Wednesday, January 30, 2013

Lack of broadband policy leaves N347bn undersea cables redundant



Ben Uzor Jr

The delay in the approval of a national broadband policy for the country is threatening N347 billion ($2.24bn) investments in underwater cable systems, industry analysts have said. The broadband policy, according to industry analysts is expected to encourage infrastructure sharing and open up the broadband infrastructure market to foreign and local investors. This, they argue would facilitate the aggressive build out of requisite distribution and lastmile infrastructure needed to move available bandwidth capacity from undersea cables across the length and breadth of the country. A new report by the Oxford Business Group (OBG) showed that there are four active undersea cable firms, including Nigerian Telecommunications (NITEL), providing a total of 7.78 terabits per second of capacity. This, according to analysts is a major boost in the capacity available to drive bandwidth dependent services.

 Despite the enormous bandwidth capacity emanating from these cables, Nigerians are yet to benefit from the investments in the area of affordable and efficient broadband services.
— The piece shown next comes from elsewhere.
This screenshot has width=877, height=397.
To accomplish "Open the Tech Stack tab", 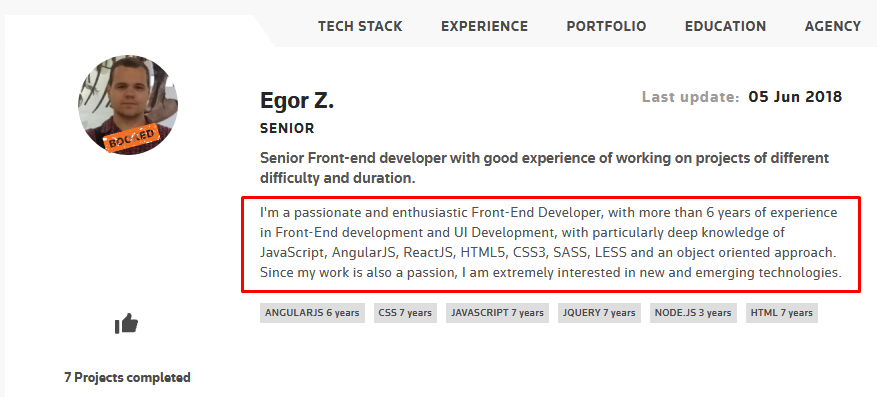I will [x=360, y=26].
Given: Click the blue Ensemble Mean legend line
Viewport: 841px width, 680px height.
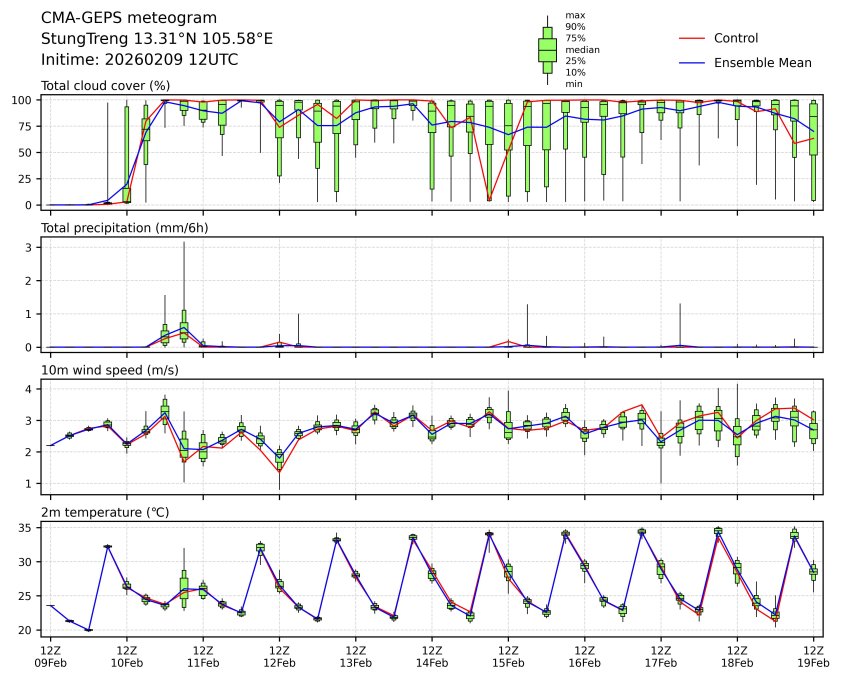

The 7, 000 – kilometre MainOne submarine, which went live in 2010 is valued at $240 million. The 10, 000 kilometre Glo-1 cable cost $800, 000 to build. Industry analysts place the worth of NITEL’s South Atlantic 3 (SAT 3) at about $600 million. While MTN’s West African Cable System (WACS), cost about $600 million. This means that the total investments and other expenses rose to $2.24 billion. Funke Opeke, chief executive officer, MainOne cable in an interview expressed dismay at the level of utilisation of these undersea cable infrastructures. She has at various fora advocated for a national policy on broadband to accelerate rapid penetration of the internet, lower cost of distribution and to speed up economic development.

About 5 percent of the capacity from the MainOne Cable is utilised, Opeke told Benuzorreports. This low utilisation of the international cable infrastructure is across board. This, according to industry analysts has implications for the Nigerian economy as new business opportunities such mobile applications development, Value Added Services (VAS), telemedicine expected to spring up as a result of the emergence of the cables are still non-existent. Usen Udoh, senior director, management consulting at Accenture Nigeria shares Opeke’s sentiments. He was quoted in a report as saying the continued delay in developing a national broadband policy to push the bandwidth to rural areas is currently bringing people's creativity to waste. “It is that broadband policy that would then be able to expand or ensure access into the hinterlands and then bring huge bandwidth that is on our coast to the hinterlands.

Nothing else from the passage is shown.